Luxembourg's government also spoke out against the deal at the weekend, expressing its concern about how it would affect the state's 5.62 per cent stake in the company, arguably the jewel in the crown of the country's economy.
Mittal said on Friday it was offering 28.21 euros a share, a 27 per cent premium to Arcelor's closing price on Thursday.
Arcelor's shares jumped as much as 41 per cent to a high of 31.29 euros before closing on Friday at a record 28.5 euros, up more than 28 per cent, on speculation that Mittal would have to raise its bid.
Mittal rallied 6 per cent to a 10-month high of 27.6 euros on the Amsterdam exchange amid a surge in European shares.
Mittal offered a total of US$23 billion ($33.77 billion) in cash and shares to create a company capable of producing 100 million tonnes of steel and reaping annual sales of more than $69 billion.
The group would be three times the size of its nearest rival Nippon Steel.

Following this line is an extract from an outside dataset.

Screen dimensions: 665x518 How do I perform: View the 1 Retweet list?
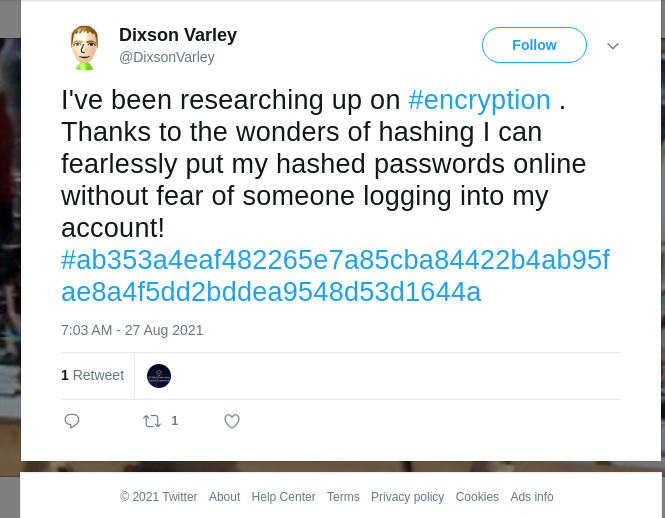tap(92, 375)
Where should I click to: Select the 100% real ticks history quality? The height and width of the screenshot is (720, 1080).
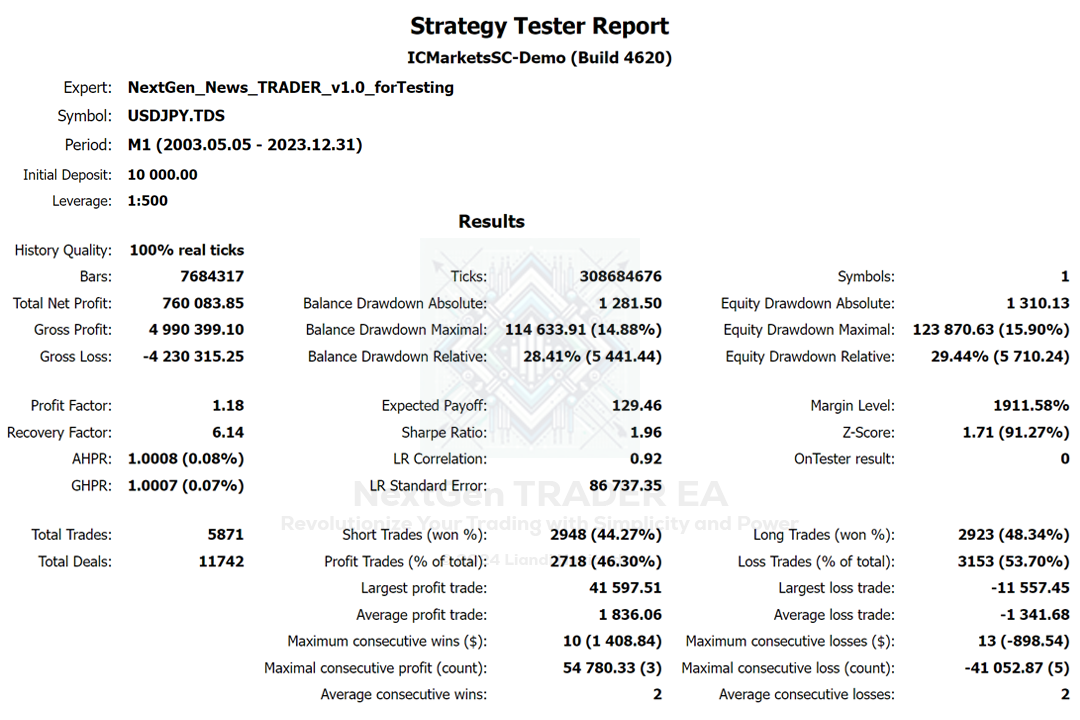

In Asian trade yesterday, Nippon Steel shares climbed 2.3 per cent, and JFE Holdings, the world's fourth largest steel firm, rose 6.2 per cent.
Australia's top firm in the sector, BlueScope Steel, jumped 4.9 per cent.
Analysts see the bid by Mittal as a way of addressing oversupply in the steel industry and it is widely expected to prompt consolidation in the sector.
Following the bid announcement, shares of other European and United States steelmakers also rose.
Nucor shares added 6.3 per cent, while in Europe the share prices of Britain's Corus and Germany's Salzgitter added 14.7 per cent and 8.6 per cent, respectively.